Entrez IDs in results table match to multiple genes

[mattbcvs]

Hi there,

Reporting what seems like an error in that I have multiple gene symbols in my predicted targets that match to the same Entrez ID.

801 matches to CALM1 (as expected https://www.ncbi.nlm.nih.gov/gene/?term=801%5Buid%5D) but also to CALM2 (seems an error: https://www.ncbi.nlm.nih.gov/gene/?term=805%5Buid%5D) and also CALM3 (seems an error https://www.ncbi.nlm.nih.gov/gene/808)

Seems a possible bug to fix?

Thanks, Matt

[smahaffey]

@mattbcvs Thank you. Yes I have struggled with IDs for each update as each source at this point may be using different versions of IDs some of which are quite out of date, so for some IDs multiple older IDs have merged or some IDs don't exist in current annotations.

With the next version once each source is loaded and sources that aren't being updated are copied over then I will make an attempt to find and resolve these types of errors.

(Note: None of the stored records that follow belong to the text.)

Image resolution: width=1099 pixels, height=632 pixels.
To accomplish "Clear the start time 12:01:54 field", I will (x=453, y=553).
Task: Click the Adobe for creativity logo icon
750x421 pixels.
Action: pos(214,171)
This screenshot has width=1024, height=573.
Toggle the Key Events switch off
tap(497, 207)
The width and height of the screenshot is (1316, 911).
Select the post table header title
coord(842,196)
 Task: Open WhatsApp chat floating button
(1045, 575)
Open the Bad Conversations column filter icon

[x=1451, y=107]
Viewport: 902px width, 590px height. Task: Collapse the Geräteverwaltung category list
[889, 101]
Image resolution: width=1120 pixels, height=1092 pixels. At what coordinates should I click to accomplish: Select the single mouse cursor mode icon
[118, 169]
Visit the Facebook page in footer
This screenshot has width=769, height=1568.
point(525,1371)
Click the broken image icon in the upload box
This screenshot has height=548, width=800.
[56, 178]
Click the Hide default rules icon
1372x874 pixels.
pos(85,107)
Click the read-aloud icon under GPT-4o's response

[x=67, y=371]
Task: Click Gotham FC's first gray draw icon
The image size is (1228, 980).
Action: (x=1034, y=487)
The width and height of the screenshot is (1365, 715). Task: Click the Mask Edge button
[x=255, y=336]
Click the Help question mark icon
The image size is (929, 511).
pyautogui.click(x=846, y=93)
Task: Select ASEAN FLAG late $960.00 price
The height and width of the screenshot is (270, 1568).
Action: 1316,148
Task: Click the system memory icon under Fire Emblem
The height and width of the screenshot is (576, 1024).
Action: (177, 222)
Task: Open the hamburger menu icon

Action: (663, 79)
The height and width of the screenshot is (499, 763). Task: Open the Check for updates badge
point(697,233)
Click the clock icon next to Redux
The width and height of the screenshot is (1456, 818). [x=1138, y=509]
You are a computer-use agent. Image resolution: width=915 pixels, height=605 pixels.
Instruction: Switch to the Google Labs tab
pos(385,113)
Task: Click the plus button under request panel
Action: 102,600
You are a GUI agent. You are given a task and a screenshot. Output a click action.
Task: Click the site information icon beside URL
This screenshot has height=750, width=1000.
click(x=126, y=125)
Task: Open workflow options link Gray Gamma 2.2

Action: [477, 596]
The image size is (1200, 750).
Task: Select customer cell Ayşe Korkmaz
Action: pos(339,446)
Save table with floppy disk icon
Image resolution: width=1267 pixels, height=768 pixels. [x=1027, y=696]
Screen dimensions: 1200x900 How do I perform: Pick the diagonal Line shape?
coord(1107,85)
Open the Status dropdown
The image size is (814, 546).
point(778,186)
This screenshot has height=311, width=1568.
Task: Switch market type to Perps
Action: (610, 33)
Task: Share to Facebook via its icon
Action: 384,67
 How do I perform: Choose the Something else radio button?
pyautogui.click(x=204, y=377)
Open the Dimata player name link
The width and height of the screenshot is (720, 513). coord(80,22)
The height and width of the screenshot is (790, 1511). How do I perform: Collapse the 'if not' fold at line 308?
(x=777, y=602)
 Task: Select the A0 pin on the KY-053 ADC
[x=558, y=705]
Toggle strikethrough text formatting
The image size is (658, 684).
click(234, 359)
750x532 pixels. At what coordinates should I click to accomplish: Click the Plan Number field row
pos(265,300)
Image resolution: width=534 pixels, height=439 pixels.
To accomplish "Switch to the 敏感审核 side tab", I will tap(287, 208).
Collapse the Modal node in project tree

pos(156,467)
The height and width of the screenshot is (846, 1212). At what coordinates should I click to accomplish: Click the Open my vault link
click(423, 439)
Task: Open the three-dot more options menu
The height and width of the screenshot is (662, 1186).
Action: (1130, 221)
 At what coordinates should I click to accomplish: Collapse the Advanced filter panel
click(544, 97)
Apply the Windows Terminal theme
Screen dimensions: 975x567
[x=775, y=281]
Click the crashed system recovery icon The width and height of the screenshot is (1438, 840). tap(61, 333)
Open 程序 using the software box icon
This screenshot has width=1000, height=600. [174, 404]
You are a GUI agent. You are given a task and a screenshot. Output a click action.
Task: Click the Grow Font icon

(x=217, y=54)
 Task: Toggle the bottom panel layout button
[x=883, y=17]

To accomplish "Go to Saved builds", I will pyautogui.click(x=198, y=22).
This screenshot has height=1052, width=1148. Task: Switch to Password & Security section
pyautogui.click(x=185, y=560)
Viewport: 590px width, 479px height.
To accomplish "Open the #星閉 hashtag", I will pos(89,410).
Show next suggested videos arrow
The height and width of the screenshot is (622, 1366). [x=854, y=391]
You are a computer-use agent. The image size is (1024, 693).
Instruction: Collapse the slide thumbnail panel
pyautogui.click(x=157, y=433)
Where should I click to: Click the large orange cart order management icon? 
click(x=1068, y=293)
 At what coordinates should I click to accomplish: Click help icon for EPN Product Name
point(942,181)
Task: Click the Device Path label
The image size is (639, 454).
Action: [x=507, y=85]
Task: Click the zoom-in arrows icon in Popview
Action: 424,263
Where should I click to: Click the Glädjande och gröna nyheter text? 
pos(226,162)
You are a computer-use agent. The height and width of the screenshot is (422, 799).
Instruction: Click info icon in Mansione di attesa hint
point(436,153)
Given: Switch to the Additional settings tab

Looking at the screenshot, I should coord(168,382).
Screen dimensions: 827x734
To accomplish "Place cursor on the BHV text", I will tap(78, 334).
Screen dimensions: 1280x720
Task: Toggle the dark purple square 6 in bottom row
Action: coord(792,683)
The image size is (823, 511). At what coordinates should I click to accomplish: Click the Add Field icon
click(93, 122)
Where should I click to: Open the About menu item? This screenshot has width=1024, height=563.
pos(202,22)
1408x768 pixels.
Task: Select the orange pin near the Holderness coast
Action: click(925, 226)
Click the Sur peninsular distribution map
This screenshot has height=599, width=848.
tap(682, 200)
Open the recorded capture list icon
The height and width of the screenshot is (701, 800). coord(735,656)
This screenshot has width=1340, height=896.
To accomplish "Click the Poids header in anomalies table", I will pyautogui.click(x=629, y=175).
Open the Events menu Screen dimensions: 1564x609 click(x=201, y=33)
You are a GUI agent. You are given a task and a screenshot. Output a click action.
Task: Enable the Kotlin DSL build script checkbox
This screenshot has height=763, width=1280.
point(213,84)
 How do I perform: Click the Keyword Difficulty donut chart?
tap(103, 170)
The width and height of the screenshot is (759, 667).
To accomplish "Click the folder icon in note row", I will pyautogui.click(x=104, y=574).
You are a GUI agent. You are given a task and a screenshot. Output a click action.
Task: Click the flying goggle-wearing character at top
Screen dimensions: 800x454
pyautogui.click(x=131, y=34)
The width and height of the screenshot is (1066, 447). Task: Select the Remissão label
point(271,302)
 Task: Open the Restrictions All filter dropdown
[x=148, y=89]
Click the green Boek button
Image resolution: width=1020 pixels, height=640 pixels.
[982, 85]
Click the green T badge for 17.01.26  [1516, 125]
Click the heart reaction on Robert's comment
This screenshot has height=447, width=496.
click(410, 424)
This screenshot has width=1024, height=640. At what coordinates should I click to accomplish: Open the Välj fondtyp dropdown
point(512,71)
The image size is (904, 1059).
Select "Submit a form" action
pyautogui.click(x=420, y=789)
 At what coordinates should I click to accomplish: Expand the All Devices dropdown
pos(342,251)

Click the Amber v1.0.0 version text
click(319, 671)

If anyone would be willing to help beta test and help find some of these instances it would be extremely helpful. Just as you did, to mention specific genes that should not match but do in some instances. We can try to track these down and then find similar instances where this occurred to resolve these issues.

I have been able to develop scripts when the changes are more straight forward, but there may be many more that will require manually reviewing and then making appropriate changes to resolve these issues.

[smahaffey]

I have done what I can to resolve these types of issues in the database version 2.4. I expect to make the updated database public in the next day or two.

There are still related issues where Gene Symbols link to multiple Entrez(NCBI) IDs or Ensembl IDs. Where possible I've been able to consolidate targets with missing information to the same target entry in the database. ID's that I have not been able to resolve usually involve Gene Symbols that link to multiple Entrez and Ensembl IDs. This generally occurs because of old IDs that have been discontinued in one of those databases or get split into multiple IDs etc.

Without time to manually curate these IDs there are few options. We can work to build a pipeline to look up each ID in the source database and try to replace it with the current ID. I think in most cases this can't be automated well because it isn't as straight forward and following linear links to a current ID.

I will work on modifying the R package by flagging results that when found by the ID used in the search may reflect partial or overly inclusive results depending on which ID is used to look up a gene or add an option to expand or limit the results based on target IDs used.